Check the store on Roosevelt for the Crinum bulbs. They had several last I looked and were nice enough to find one that has a bit of root starting <alive>. 

Bury the bulbs as you see fit. They seem to pull themselves up/down on their own so I started at half buried. You might want to use a plant tab sort of device as you substrate is new. I have a lily that has sprouted but never grows if you end up with all aponogetons.


----------



## Silent Running (Sep 13, 2004)

Well, about a month later, here's what I've got. I'm liking it! Any ideas what type of Aponogeton this is (I'm assuming it's Aponogeton)?


----------



## lowcoaster (Dec 6, 2004)

It looks like Apoogeton rigidifolius. It is a native of Sri Lanka. It looks great!!! roud:


----------



## Silent Running (Sep 13, 2004)

Hey, thanks for the info lowcoaster. I did a search on the rigidifolius and it looks like that one grows off of a rhizome. This one is definitely a bulb and now that I've taken the time to look around , it looks like crispus to me. Whatever it is, this thing's going nuts so far. It's already got 2 bloom stalks. What should I do with those? Can I propagate this plant in any way? Thanks!


----------



## PinBallAnnie (May 17, 2008)

I bought the "betta bulbs" at the 45th St. Petco, Seattle, and ended up (even in just a bowl/betta/gravel combo) with a water lily and an aponogeton. Which is why I now have a small beginning planted (filtered!) tank, and they're both doing well, as well as my betta being much happier. 

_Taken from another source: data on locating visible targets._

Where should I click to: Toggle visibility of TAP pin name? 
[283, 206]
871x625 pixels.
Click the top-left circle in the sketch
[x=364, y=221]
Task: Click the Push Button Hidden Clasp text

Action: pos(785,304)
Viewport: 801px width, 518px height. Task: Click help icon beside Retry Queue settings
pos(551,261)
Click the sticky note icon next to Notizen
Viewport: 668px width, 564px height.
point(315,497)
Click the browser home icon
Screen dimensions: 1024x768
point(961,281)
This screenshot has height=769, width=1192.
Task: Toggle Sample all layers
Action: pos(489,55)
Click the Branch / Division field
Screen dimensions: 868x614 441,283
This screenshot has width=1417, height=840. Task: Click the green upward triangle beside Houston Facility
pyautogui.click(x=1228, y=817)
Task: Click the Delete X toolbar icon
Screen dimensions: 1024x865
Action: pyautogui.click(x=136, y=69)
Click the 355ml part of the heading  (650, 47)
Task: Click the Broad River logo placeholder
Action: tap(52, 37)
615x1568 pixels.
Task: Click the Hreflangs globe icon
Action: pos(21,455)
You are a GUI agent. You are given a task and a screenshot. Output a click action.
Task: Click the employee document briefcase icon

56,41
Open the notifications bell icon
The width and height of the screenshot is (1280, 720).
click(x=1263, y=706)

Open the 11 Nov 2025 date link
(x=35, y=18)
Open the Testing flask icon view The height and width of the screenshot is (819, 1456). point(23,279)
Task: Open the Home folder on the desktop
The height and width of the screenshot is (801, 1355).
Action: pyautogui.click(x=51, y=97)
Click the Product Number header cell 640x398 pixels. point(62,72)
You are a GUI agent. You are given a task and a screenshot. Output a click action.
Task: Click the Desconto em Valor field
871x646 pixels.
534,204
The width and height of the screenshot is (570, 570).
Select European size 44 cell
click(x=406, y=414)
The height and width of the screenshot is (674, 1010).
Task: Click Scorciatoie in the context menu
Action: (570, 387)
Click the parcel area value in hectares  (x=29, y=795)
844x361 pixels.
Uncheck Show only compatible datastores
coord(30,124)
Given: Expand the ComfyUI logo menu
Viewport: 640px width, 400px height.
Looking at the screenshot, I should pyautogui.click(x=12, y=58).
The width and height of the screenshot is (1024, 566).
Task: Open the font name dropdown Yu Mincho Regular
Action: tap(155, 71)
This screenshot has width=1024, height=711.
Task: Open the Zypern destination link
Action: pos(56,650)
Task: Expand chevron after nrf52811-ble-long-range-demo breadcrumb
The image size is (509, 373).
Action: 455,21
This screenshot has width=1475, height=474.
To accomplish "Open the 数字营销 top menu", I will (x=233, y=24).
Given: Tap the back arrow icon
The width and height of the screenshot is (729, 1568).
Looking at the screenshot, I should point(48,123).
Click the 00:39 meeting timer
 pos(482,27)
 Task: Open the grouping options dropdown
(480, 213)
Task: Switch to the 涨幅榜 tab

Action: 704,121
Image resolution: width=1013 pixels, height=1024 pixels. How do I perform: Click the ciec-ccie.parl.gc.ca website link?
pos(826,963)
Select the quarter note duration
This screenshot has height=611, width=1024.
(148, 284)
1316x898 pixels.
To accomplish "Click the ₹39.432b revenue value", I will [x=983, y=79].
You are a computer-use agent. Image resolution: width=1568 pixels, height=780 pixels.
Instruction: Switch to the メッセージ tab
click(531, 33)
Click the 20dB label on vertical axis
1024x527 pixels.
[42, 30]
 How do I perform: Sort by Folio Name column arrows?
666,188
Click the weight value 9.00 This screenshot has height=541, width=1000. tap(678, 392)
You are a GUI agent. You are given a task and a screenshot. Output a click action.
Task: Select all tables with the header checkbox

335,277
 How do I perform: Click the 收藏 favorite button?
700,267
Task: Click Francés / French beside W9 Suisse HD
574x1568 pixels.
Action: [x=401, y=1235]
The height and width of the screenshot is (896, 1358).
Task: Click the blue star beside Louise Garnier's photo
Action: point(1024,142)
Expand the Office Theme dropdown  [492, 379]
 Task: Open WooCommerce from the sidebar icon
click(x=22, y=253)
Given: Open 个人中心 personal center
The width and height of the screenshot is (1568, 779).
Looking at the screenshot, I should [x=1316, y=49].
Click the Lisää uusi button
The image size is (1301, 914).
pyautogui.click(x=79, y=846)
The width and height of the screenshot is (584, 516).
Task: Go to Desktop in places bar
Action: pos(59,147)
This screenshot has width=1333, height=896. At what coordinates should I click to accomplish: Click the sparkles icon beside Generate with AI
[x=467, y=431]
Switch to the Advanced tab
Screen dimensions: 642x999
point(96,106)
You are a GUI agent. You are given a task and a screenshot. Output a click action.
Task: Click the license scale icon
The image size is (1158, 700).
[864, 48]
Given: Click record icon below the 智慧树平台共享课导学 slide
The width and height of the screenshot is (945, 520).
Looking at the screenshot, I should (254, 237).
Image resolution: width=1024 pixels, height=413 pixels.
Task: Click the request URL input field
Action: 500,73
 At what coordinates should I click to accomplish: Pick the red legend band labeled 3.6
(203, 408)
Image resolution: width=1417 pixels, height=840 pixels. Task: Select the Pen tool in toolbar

I can't tell what kind of Aponogeton it is, though it also bloomed, just after I planted it. Palish green leaves, 3 inches long, slight ruffle on the edge. The leaves are mostly floating, an I haven't seen anything quite right, though the ID sites seem to show immersed leaves. which I now know are different. I mostly know it's an Aponogeton from the infloresences. Any suggestions of references?


----------



## anastasisariel (Oct 4, 2009)

*Online purchase*

Does anyone know where I can purchase these online. I don't want to buy the marketed "betta bulbs" but I just want a bunch of onion bulbs, but can't find any online.


----------



## Ariel301 (Sep 7, 2009)

The aponogetons sold in those packages are generally hybrids, so it's hard to say exactly what they are. They're pretty neat plants if you can get them growing though.


----------



## Guest (Apr 20, 2014)

*Bulb and Betta together*

is it ok to put the bulb under part of the gravel and have the beta in the bowl too or do I have to wait for it to sprout before i put the beta in. I have had this little beta for 2.5 years and i don't want the bulb to damage him, thanks.


----------